====== GIVEN DATA ======

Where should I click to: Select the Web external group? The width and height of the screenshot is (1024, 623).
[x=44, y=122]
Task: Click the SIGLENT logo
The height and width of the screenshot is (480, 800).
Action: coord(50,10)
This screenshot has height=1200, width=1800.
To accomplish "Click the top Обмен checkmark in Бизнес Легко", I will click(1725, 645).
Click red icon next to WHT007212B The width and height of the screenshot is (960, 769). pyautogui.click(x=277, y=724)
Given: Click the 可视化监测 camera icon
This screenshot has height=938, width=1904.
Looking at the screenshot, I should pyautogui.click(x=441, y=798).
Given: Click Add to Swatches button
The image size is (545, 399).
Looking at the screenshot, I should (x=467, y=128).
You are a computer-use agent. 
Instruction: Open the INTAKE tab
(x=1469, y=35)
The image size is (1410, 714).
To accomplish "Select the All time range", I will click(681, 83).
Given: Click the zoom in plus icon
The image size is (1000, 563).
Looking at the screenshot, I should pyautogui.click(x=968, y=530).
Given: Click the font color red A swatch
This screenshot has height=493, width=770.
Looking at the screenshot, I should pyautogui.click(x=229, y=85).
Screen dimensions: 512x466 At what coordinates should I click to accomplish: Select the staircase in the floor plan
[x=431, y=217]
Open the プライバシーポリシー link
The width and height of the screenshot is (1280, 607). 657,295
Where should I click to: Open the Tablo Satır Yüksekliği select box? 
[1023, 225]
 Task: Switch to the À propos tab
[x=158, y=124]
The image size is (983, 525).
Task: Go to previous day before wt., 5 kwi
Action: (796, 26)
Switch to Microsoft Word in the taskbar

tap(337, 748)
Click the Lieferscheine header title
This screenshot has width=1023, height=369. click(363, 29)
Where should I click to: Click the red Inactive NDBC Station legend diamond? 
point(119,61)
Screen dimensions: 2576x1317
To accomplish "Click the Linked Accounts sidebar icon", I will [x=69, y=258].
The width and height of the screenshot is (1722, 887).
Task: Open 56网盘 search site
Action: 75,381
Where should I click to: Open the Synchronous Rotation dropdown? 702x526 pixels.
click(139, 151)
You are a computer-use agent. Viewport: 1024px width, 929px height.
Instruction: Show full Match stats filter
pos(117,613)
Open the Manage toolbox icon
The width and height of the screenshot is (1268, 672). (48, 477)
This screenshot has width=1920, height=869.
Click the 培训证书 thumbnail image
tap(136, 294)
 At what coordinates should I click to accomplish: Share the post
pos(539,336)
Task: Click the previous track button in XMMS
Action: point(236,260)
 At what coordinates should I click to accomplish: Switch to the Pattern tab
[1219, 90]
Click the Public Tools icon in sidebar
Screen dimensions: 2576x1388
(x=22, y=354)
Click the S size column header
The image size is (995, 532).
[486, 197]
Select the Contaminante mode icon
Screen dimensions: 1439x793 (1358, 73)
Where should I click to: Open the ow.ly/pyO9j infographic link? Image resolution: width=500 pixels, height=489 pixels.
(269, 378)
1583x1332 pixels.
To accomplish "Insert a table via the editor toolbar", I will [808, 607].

======

=== EXERCISE PROMPT ===
When a line in the material above includes the word "computer", copy that line.

=== WRITTEN RESPONSE ===
You are a computer-use agent. 
You are a computer-use agent. Viewport: 1024px width, 929px height.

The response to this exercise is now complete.